Andando a memoria, il sistema pensionistico è stato riformato da Amato, Dini, Maroni, Fornero. Il mercato del lavoro da Treu, Maroni e ancora Fornero. Su scuola e università non c’è stato ministro da Berlinguer a Profumo passando per la Moratti e la Gelmini che non si sia intitolato una riforma. Il sistema fiscale fa ormai fatica a trovare nuovi acronimi per definire tasse continuamente cangianti e non vi è governo che non abbia fatto tagli di spesa, verticali, orizzontali o trasversali che fossero. La Costituzione, ahimè, è stata più volte modificata (sempre andando a memoria: collegi esteri, giusto processo, federalismo, vincolo di bilancio, parità di genere) e solo la saggezza referendaria del popolo ha impedito che fosse sfigurata nella devolution di Calderoli.

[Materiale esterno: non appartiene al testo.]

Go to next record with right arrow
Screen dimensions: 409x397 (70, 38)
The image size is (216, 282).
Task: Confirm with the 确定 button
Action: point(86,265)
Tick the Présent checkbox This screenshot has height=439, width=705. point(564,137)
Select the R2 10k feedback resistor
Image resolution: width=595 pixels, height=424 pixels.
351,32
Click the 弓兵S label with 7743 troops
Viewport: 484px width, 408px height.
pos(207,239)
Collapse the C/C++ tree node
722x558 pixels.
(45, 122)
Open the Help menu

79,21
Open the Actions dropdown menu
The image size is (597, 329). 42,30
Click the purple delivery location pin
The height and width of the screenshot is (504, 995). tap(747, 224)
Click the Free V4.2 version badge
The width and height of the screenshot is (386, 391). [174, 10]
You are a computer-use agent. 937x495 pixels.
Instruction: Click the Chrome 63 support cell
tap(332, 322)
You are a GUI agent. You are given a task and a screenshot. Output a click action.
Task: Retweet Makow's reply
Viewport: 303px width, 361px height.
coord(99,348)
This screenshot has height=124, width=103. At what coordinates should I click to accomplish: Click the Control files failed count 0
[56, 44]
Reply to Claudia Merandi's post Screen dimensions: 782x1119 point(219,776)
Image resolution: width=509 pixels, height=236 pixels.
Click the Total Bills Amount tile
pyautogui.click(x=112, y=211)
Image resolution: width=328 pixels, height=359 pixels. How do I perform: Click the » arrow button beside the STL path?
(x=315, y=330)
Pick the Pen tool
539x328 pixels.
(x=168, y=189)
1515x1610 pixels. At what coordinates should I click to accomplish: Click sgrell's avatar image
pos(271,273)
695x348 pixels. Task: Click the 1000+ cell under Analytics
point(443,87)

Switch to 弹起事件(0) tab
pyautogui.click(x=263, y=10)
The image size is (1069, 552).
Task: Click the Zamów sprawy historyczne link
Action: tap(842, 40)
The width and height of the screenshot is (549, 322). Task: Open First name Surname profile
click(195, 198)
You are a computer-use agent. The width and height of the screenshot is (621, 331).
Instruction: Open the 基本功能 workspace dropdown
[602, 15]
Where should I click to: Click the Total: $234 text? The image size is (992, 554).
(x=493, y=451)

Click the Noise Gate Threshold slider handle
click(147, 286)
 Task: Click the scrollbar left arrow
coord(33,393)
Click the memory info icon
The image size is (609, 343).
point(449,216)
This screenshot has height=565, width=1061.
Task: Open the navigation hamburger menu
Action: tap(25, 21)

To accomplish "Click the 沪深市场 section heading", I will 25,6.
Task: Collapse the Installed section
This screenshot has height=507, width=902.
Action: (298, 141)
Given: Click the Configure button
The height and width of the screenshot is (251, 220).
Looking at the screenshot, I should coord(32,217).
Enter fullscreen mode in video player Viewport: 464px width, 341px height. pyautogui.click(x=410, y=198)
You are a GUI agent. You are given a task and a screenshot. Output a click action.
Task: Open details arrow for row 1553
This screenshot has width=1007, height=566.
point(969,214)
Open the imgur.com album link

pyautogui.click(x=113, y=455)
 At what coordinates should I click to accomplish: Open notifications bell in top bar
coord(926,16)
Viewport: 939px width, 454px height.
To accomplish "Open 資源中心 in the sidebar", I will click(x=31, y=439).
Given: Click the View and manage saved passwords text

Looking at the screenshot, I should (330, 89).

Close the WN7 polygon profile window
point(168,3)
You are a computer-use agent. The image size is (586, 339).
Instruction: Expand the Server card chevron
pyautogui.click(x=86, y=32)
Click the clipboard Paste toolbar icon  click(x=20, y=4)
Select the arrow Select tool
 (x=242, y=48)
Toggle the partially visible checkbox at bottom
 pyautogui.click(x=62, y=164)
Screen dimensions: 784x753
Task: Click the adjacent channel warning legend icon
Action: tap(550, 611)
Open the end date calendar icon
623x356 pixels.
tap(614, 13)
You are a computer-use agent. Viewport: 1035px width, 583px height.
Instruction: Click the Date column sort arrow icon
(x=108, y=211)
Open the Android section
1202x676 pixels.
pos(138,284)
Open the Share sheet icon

In campagna elettorale Berlusconi si accreditava il merito di aver cambiato l’Italia con 40 riforme che elencava pedantemente nei suoi opuscoli celebrativi e il porcellum stesso è figlio del suo malinteso riformismo. Varrebbe pertanto la pena di cassare la parola “riforme” dal dibattito politico per parlare solo di cosa e (soprattutto) come si vuole davvero cambiare. Fino ad ora però, l’unico progetto dettagliatamente esibito dall’Italia che “cambia verso” sono le riforme istituzionali. Al di là del valore simbolico inteso ad appagare il diffuso sentimento antipolitico, nessuno può davvero credere che senza province e Senato l’Italia risorgerà d’incanto. Il dubbio, pertanto, è che tanta ostinazione e intransigenza nel difendere il pastrocchio Del Rio-Boschi-Renzi-Verdini-Berlusconi sia dovuta alla necessità di accreditare la vis riformista del governo su un terreno di grande resa spettacolare, nell’impossibilità o nell’incapacità di promuovere quelle innovazioni sul terreno della legalità, dell’etica pubblica, della trasparenza e dell’equità sociale che sarebbero necessarie.